Si tratta di un obiettivo ambizioso, l’obiettivo da perseguire in tema di efficientamento energetico.
Si stabilisce che l’efficienza energetica sia immediatamente identificabile attraverso un indice numerico che valuti il consumo di energia primaria, espressione delle necessità legate al riscaldamento, al raffrescamento ed alla produzione di ACS.

Nel calcolo bisogna considerare le caratteristiche termiche dell'edificio e dei suoi impianti e delle opportunità offerte da:

  1. Condizioni locali di esposizione solare, sistemi solari attivi ed altri impianti di generazione di calore ed elettricità a partire da fonti rinnovabili;
  2. Sistemi di cogenerazione dell’elettricità;
  3. Impianti di teleriscaldamento e telerinfrescamento urbano o collettivo;
  4. Illuminazione naturale.

Si tratta in realtà già di un abaco di soluzioni possibili al problema dell’efficientamento energetico degli edifici. Se si vuole lavorare in questa direzione, dice la norma UE, quelli sono i punti su cui lavorare.

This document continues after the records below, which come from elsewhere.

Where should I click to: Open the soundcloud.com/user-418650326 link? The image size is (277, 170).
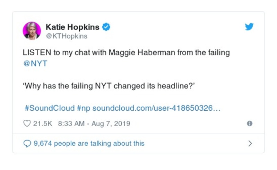click(x=156, y=108)
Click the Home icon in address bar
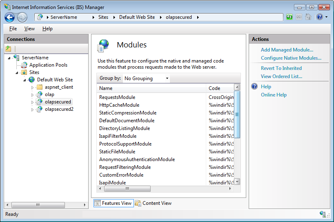 point(308,17)
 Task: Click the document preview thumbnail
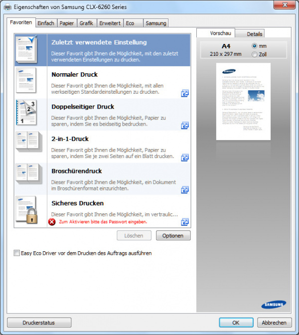click(x=243, y=101)
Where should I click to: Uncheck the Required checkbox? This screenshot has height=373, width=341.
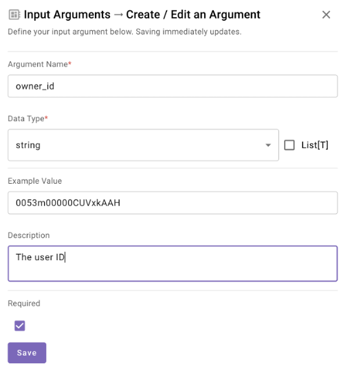point(20,326)

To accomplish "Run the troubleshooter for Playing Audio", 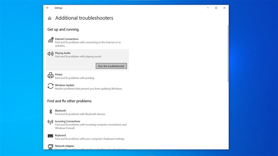I will coord(112,66).
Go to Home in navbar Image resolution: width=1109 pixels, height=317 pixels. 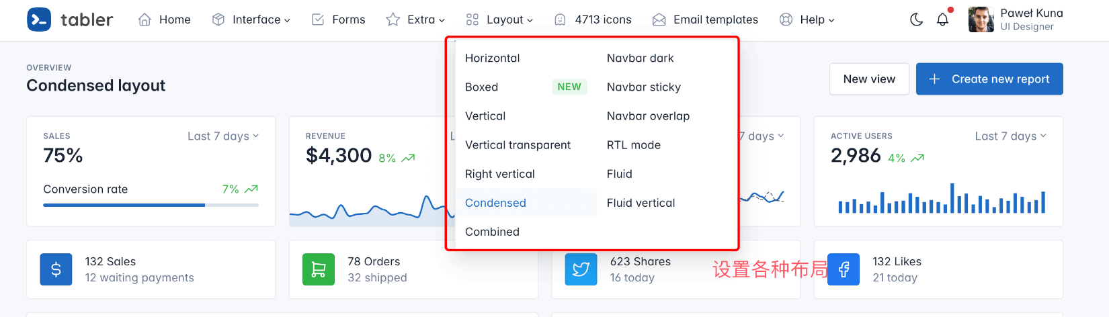click(x=165, y=19)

La direttiva è stata aggiornata dalla 2012/27/UE in cui si anticipano i risultati da conseguire specificamente per quanto riguarda gli edifici pubblici, che mantengono quindi il ruolo di guida e di esempio virtuoso, e impone norme sull’economicità delle reti di trasporto dell’energia nonché di verifica e trasparenza dei costi a favore dell’utente finale.


Il recepimento nella normativa italiana con le più recenti integrazioni


La normativa italiana ha recepito quasi da subito gli impegni del Protocollo di Kyoto con il D. Lgs. 192/2005, poi aggiornato ed integrato nel 311/2006. Tuttavia, in Italia, le Regioni sono deputate a legiferare in materia (clausola di salvaguardia), anche perché alcune Regioni si sono date dei valori di efficienza energetica più stringenti rispetto alla normativa nazionale. Ogni Regione ha il compito di recepire le direttive europee con proprie determinazioni, e nel caso in cui una Regione non fosse interessata a farlo, dovrà utilizzare la normativa nazionale.

L’ultima normativa in materia è il Decreto legislativo 4 luglio 2014, n. 102 “Attuazione della direttiva 2012/27/UE sull'efficienza energetica”, che va a modificare le direttive 2009/125/CE e 2010/30/UE e abroga le direttive 2004/8/CE e 2006/32/CE (G.U. 18 luglio 2014, n. 165).

In questo decreto si recepisce e stabilisce la riduzione dei consumi energetici di 20 milioni di tonnellate equivalenti di petrolio di energia primaria entro il 2020. I metodi per il raggiungimento di tale obiettivo sono sempre l’efficientamento energetico degli edifici esistenti, anche con il mantenimento degli sgravi fiscali, e l’efficienza della rete di trasporto dell’energia, includendo anche sistemi di monitoraggio e di misura, per avere sempre sotto controllo l’andamento dei consumi e dei costi.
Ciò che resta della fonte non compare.